We want to distribute it as a free software and we'd prefer a GPL license over a less restrictive MIT/Apache license so that other users share their improvements / modifications.
Since the application runs on a server (SaaS), we chose the AGPL licence so that users modifying the software to provide a service with it are required to share their modifications.
We want both backend and frontend to provide a plugin interface. Plugins inherit a base plugin class which is merely an empty shell with placeholder attributes, but also core objects, such as objects responsible for database and authorization layers, so that plugins can add model entities / database tables. I guess this means the plugins are derivative work of the core (this is discussed in this question).

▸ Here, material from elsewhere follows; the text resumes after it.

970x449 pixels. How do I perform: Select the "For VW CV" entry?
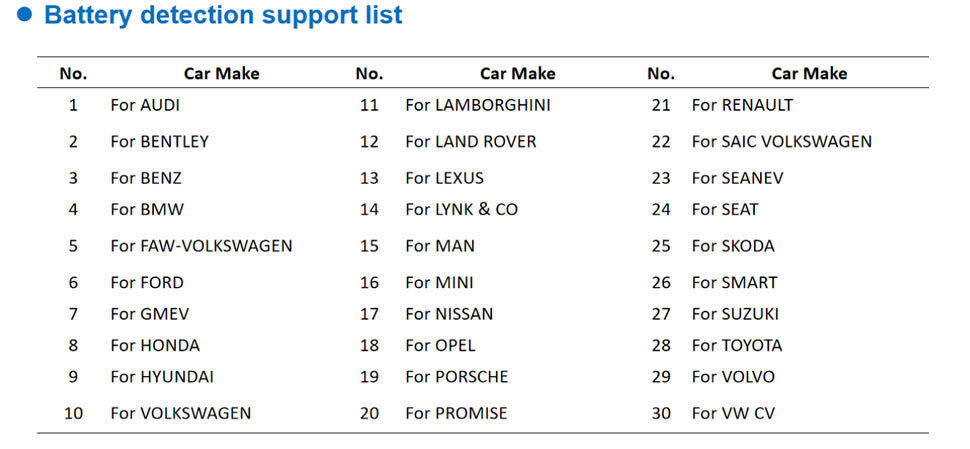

We would like to allow proprietary plugins. What are our options?
Is there such thing as a LAGPL (lesser affero) licence? I guess we could make it up but I'd rather stick to existing licences. Besides, if it doesn't exist, there must be a good reason and perhaps my assumptions are incorrect.
Did I miss something obvious?
Another way to put it is:
We want to allow derivative works to be proprietary (the main use case being plugins) but ideally we'd like people modifying core functions to share their modifications.
If we pick the LGPL license, and since the application runs on a server, therefore can be used to provide a service while being installed on provider server, not client computer, does this mean the service provider will be able to do any modifications to the core without being affected by the GPL clause (because it is not Affero)?